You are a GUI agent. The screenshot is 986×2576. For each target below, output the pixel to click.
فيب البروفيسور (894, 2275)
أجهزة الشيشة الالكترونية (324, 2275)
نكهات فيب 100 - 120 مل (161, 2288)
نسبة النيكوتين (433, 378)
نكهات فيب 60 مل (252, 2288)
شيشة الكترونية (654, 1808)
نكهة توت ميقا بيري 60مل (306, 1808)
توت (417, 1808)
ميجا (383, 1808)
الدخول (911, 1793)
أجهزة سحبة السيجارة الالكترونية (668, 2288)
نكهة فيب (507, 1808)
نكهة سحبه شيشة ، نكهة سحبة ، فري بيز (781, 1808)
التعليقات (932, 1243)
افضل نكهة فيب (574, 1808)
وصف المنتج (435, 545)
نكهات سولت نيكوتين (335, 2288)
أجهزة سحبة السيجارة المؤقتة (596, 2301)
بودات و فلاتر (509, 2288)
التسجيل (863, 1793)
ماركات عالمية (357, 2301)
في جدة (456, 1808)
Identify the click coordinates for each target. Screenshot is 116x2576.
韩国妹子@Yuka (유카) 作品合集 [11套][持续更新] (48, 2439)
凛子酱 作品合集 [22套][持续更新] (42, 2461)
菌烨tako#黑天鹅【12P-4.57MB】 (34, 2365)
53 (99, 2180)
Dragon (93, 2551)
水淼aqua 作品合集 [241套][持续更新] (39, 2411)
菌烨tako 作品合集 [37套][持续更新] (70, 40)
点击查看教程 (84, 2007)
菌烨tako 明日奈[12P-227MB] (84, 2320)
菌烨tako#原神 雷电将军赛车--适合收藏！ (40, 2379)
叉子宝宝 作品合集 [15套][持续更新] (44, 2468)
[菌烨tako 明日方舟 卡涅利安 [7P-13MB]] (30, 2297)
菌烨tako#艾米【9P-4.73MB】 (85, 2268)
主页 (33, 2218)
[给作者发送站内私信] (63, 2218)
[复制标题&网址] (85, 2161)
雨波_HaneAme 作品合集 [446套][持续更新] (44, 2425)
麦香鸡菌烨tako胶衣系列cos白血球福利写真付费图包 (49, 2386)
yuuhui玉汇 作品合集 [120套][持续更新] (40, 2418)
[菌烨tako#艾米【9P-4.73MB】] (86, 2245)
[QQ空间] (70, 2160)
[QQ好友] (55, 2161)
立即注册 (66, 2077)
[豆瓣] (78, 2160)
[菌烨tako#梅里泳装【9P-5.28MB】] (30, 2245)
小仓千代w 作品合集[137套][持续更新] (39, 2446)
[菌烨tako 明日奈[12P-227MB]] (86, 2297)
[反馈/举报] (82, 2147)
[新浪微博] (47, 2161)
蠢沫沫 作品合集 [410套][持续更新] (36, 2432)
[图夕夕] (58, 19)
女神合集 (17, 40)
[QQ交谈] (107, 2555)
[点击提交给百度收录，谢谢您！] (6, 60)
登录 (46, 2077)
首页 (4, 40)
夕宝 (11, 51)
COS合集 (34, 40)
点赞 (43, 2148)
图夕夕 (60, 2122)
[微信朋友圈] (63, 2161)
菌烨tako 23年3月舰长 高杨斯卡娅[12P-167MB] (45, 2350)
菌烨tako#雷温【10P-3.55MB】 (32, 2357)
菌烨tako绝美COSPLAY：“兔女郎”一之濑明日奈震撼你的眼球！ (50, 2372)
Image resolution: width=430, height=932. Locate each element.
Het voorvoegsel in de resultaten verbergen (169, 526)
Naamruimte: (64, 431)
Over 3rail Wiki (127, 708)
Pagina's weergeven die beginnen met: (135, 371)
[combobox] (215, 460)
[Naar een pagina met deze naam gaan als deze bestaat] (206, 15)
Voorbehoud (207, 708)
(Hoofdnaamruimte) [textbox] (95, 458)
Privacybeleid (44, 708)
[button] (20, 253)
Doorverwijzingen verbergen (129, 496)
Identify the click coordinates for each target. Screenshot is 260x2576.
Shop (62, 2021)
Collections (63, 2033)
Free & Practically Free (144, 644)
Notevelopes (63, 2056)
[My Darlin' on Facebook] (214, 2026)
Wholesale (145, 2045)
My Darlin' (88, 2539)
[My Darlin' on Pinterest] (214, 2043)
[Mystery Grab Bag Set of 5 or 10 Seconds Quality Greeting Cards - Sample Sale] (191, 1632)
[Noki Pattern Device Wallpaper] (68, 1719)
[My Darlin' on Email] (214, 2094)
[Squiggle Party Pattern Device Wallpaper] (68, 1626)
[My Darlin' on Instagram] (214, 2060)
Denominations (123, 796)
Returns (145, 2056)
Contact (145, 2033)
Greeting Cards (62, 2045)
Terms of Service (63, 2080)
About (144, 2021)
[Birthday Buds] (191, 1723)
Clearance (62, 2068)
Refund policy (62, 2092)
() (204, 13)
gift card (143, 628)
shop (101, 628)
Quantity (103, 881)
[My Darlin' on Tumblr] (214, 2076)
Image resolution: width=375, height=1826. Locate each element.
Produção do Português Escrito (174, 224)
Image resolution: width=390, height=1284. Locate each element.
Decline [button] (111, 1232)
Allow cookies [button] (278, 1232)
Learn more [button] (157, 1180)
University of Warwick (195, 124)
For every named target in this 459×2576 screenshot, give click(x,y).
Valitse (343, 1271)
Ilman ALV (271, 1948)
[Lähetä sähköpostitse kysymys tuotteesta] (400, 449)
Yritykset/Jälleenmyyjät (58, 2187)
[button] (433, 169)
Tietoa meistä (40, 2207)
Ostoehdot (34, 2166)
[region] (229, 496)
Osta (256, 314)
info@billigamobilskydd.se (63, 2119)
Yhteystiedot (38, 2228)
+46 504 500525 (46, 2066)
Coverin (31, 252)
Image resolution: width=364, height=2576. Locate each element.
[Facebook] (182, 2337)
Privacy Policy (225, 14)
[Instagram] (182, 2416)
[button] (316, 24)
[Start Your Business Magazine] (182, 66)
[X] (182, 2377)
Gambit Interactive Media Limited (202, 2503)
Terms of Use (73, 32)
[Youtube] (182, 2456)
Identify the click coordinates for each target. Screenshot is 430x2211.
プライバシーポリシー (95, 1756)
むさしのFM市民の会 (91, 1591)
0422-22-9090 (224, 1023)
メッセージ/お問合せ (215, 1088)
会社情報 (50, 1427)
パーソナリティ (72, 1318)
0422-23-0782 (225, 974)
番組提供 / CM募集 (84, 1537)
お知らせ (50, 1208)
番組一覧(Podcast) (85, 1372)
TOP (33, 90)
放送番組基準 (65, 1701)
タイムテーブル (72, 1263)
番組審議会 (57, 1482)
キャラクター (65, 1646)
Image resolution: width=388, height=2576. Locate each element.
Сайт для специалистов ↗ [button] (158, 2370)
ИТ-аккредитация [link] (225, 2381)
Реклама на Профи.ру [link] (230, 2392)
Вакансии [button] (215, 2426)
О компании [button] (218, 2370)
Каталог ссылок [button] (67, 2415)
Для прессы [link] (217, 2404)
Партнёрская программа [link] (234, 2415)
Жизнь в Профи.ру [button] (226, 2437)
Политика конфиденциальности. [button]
# # #
What to do> The listing above is to be transcribed in full, with no line omitted.

Response>
You are a GUI agent. The screenshot is 986×2576. For each target below, output the pixel to click.
فيب البروفيسور (894, 2275)
أجهزة الشيشة الالكترونية (324, 2275)
نكهات فيب 100 - 120 مل (161, 2288)
نسبة النيكوتين (433, 378)
نكهات فيب 60 مل (252, 2288)
شيشة الكترونية (654, 1808)
نكهة توت ميقا بيري 60مل (306, 1808)
توت (417, 1808)
ميجا (383, 1808)
الدخول (911, 1793)
أجهزة سحبة السيجارة الالكترونية (668, 2288)
نكهة فيب (507, 1808)
نكهة سحبه شيشة ، نكهة سحبة ، فري بيز (781, 1808)
التعليقات (932, 1243)
افضل نكهة فيب (574, 1808)
وصف المنتج (435, 545)
نكهات سولت نيكوتين (335, 2288)
أجهزة سحبة السيجارة المؤقتة (596, 2301)
بودات و فلاتر (509, 2288)
التسجيل (863, 1793)
ماركات عالمية (357, 2301)
في جدة (456, 1808)
Identify the click coordinates for each target. Screenshot is 116x2576.
韩国妹子@Yuka (유카) 作品合集 [11套][持续更新] (48, 2439)
凛子酱 作品合集 [22套][持续更新] (42, 2461)
菌烨tako#黑天鹅【12P-4.57MB】 (34, 2365)
53 (99, 2180)
Dragon (93, 2551)
水淼aqua 作品合集 [241套][持续更新] (39, 2411)
菌烨tako 作品合集 [37套][持续更新] (70, 40)
点击查看教程 (84, 2007)
菌烨tako 明日奈[12P-227MB] (84, 2320)
菌烨tako#原神 雷电将军赛车--适合收藏！ (40, 2379)
叉子宝宝 作品合集 [15套][持续更新] (44, 2468)
[菌烨tako 明日方舟 卡涅利安 [7P-13MB]] (30, 2297)
菌烨tako#艾米【9P-4.73MB】 (85, 2268)
主页 (33, 2218)
[给作者发送站内私信] (63, 2218)
[复制标题&网址] (85, 2161)
雨波_HaneAme 作品合集 [446套][持续更新] (44, 2425)
麦香鸡菌烨tako胶衣系列cos白血球福利写真付费图包 (49, 2386)
yuuhui玉汇 作品合集 [120套][持续更新] (40, 2418)
[菌烨tako#艾米【9P-4.73MB】] (86, 2245)
[QQ空间] (70, 2160)
[QQ好友] (55, 2161)
立即注册 (66, 2077)
[豆瓣] (78, 2160)
[菌烨tako#梅里泳装【9P-5.28MB】] (30, 2245)
小仓千代w 作品合集[137套][持续更新] (39, 2446)
[菌烨tako 明日奈[12P-227MB]] (86, 2297)
[反馈/举报] (82, 2147)
[新浪微博] (47, 2161)
蠢沫沫 作品合集 [410套][持续更新] (36, 2432)
[图夕夕] (58, 19)
女神合集 (17, 40)
[QQ交谈] (107, 2555)
[点击提交给百度收录，谢谢您！] (6, 60)
登录 (46, 2077)
首页 (4, 40)
夕宝 (11, 51)
COS合集 (34, 40)
点赞 (43, 2148)
图夕夕 (60, 2122)
[微信朋友圈] (63, 2161)
菌烨tako 23年3月舰长 高杨斯卡娅[12P-167MB] (45, 2350)
菌烨tako#雷温【10P-3.55MB】 (32, 2357)
菌烨tako绝美COSPLAY：“兔女郎”一之濑明日奈震撼你的眼球！ (50, 2372)
Image resolution: width=430, height=932. Locate each element.
Het voorvoegsel in de resultaten verbergen (169, 526)
Naamruimte: (64, 431)
Over 3rail Wiki (127, 708)
Pagina's weergeven die beginnen met: (135, 371)
[combobox] (215, 460)
[Naar een pagina met deze naam gaan als deze bestaat] (206, 15)
Voorbehoud (207, 708)
(Hoofdnaamruimte) [textbox] (95, 458)
Privacybeleid (44, 708)
[button] (20, 253)
Doorverwijzingen verbergen (129, 496)
Identify the click coordinates for each target. Screenshot is 260x2576.
Shop (62, 2021)
Collections (63, 2033)
Free & Practically Free (144, 644)
Notevelopes (63, 2056)
[My Darlin' on Facebook] (214, 2026)
Wholesale (145, 2045)
My Darlin' (88, 2539)
[My Darlin' on Pinterest] (214, 2043)
[Mystery Grab Bag Set of 5 or 10 Seconds Quality Greeting Cards - Sample Sale] (191, 1632)
[Noki Pattern Device Wallpaper] (68, 1719)
[My Darlin' on Email] (214, 2094)
[Squiggle Party Pattern Device Wallpaper] (68, 1626)
[My Darlin' on Instagram] (214, 2060)
Denominations (123, 796)
Returns (145, 2056)
Contact (145, 2033)
Greeting Cards (62, 2045)
Terms of Service (63, 2080)
About (144, 2021)
[Birthday Buds] (191, 1723)
Clearance (62, 2068)
Refund policy (62, 2092)
() (204, 13)
gift card (143, 628)
shop (101, 628)
Quantity (103, 881)
[My Darlin' on Tumblr] (214, 2076)
Image resolution: width=375, height=1826. Locate each element.
Produção do Português Escrito (174, 224)
Image resolution: width=390, height=1284. Locate each element.
Decline [button] (111, 1232)
Allow cookies [button] (278, 1232)
Learn more [button] (157, 1180)
University of Warwick (195, 124)
For every named target in this 459×2576 screenshot, give click(x,y).
Valitse (343, 1271)
Ilman ALV (271, 1948)
[Lähetä sähköpostitse kysymys tuotteesta] (400, 449)
Yritykset/Jälleenmyyjät (58, 2187)
[button] (433, 169)
Tietoa meistä (40, 2207)
Ostoehdot (34, 2166)
[region] (229, 496)
Osta (256, 314)
info@billigamobilskydd.se (63, 2119)
Yhteystiedot (38, 2228)
+46 504 500525 (46, 2066)
Coverin (31, 252)
Image resolution: width=364, height=2576. Locate each element.
[Facebook] (182, 2337)
Privacy Policy (225, 14)
[Instagram] (182, 2416)
[button] (316, 24)
[Start Your Business Magazine] (182, 66)
[X] (182, 2377)
Gambit Interactive Media Limited (202, 2503)
Terms of Use (73, 32)
[Youtube] (182, 2456)
Identify the click coordinates for each target. Screenshot is 430x2211.
プライバシーポリシー (95, 1756)
むさしのFM市民の会 (91, 1591)
0422-22-9090 (224, 1023)
メッセージ/お問合せ (215, 1088)
会社情報 (50, 1427)
パーソナリティ (72, 1318)
0422-23-0782 (225, 974)
番組提供 / CM募集 (84, 1537)
お知らせ (50, 1208)
番組一覧(Podcast) (85, 1372)
TOP (33, 90)
放送番組基準 (65, 1701)
タイムテーブル (72, 1263)
番組審議会 (57, 1482)
キャラクター (65, 1646)
Image resolution: width=388, height=2576. Locate each element.
Сайт для специалистов ↗ [button] (158, 2370)
ИТ-аккредитация [link] (225, 2381)
Реклама на Профи.ру [link] (230, 2392)
Вакансии [button] (215, 2426)
О компании [button] (218, 2370)
Каталог ссылок [button] (67, 2415)
Для прессы [link] (217, 2404)
Партнёрская программа [link] (234, 2415)
Жизнь в Профи.ру [button] (226, 2437)
Политика конфиденциальности. [button]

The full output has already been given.